1.4k Views Asked by At

We have the following merge-to-delta function. The merge​ function ensures we update the record appropriately based on certain conditions. So, in the function usage, you can see we define the merge condition and pass it into the function. This function is currently used in Batch-processing, we run this once a day to process files.

# Define merge function
def MergeToDelta(df, path, merge_target_alias, merge_source_alias, merge_conditions):
    delta_table = DeltaTable.forPath(spark, path)
    delta_table.alias(merge_target_alias) \
        .merge(
            df.alias(merge_source_alias),
            merge_conditions) \
        .whenMatchedUpdateAll() \
        .whenNotMatchedInsertAll() \
        .execute()

# Define merge conditions
merge_target_alias = 'target'
merge_source_alias = 'source'
merge_conditions = ('source.Id = target.Id AND ' +
                    'source.Name = target.Name AND ' +
                    'source.School = target.School AND ' +
                    'source.Age = target.Age AND ' +
                    'source.DepartmentId = target.DepartmentId AND ' +
                    'source.BirthDate = target.BirthDate AND ' +
                    'source.CallId = target.CallId')

some_schema = ''
some_path = ''
raw_df = (spark.read.schema(some_schema).json(some_path))
delta_data_path = '/mnt/students'

# Usage
MergeToDelta(raw_df, delta_data_path, merge_target_alias, merge_source_alias, merge_conditions)

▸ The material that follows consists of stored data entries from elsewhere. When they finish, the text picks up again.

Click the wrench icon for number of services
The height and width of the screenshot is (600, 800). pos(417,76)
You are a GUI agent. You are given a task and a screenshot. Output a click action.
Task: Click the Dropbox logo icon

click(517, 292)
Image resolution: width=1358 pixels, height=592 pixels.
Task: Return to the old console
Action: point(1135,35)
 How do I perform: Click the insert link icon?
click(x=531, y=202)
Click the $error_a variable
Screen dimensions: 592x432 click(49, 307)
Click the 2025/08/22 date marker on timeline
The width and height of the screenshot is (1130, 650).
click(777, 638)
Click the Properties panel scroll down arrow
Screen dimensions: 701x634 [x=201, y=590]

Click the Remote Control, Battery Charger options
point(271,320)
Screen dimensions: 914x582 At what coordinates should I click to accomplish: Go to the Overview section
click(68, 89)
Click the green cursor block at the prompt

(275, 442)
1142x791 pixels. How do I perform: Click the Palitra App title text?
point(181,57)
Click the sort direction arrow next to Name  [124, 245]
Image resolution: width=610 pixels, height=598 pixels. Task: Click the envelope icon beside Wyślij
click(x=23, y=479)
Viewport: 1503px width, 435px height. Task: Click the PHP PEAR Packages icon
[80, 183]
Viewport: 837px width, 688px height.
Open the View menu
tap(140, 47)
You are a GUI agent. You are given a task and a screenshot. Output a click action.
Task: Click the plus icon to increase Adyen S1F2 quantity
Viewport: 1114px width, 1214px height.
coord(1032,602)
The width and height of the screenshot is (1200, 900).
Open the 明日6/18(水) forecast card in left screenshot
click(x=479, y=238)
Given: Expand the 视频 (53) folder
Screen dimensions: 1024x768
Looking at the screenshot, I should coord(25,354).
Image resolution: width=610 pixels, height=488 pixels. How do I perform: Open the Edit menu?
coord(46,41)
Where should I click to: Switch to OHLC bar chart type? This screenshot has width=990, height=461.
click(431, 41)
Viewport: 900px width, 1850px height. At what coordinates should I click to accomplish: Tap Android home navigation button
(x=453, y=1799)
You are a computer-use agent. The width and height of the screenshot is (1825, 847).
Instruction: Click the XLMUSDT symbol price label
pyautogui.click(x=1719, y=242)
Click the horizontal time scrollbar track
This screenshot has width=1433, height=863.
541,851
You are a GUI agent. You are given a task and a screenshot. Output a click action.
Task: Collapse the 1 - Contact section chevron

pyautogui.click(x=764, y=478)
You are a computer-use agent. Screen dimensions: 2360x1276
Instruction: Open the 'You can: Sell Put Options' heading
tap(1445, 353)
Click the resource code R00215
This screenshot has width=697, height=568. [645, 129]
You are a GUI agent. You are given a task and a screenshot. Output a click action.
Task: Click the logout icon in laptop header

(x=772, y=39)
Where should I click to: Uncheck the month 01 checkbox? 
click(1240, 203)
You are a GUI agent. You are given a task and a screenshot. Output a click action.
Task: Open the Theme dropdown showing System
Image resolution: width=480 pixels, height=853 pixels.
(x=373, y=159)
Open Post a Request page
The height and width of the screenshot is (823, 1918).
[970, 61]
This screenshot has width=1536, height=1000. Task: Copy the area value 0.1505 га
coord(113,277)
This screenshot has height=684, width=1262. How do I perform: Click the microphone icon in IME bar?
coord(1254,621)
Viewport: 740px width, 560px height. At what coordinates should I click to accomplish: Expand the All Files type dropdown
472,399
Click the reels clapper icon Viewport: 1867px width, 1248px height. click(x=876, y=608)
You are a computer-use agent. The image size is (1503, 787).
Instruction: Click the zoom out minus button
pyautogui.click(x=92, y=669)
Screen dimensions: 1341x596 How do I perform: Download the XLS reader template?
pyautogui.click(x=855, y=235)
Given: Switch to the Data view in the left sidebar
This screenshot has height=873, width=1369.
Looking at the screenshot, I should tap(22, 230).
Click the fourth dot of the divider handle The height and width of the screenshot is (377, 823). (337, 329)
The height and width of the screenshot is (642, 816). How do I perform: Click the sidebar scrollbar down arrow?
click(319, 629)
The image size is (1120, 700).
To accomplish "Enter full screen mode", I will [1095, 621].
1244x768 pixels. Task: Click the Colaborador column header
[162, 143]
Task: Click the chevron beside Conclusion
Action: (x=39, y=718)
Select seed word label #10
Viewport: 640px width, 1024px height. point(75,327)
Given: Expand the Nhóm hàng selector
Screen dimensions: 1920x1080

With AutoLoader / Streaming, we use writeStream​ function and I don't see a way to pass in a merge condition like we do in Batch-processing. The following is an example.

raw_df = (spark.readStream
    .format("cloudFiles")
    .schema(file_schema)
    .option("cloudFiles.format", "json")
    .option("cloudFiles.schemaLocation", autoloader_checkpoint_path)
    .load(path))

raw_df = (raw_df
    .withColumn('Id', lit(id))
    .withColumn('PartitionDate', to_date(col('BirthDate'))))

raw_df.writeStream \
    .format("delta") \
    .outputMode("append") \
    .option("checkpointLocation", writestream_checkpoint_path) \
    #.partitionBy(*partition_columns)
    .start(delta_data_path)

Maybe this is just my misunderstanding of how Streaming works in Databricks / Delta Live Table, but is there a way to specify merge condition when writing the stream to Delta Lake?

1

There are 1 best solutions below

0
On

You'll want to use the forEachBatch writer, example Python code below:

def foreach_batch_function(df, epoch_id):
    pass # MERGE HERE

  
raw_df.writeStream.foreachBatch(foreach_batch_function).start()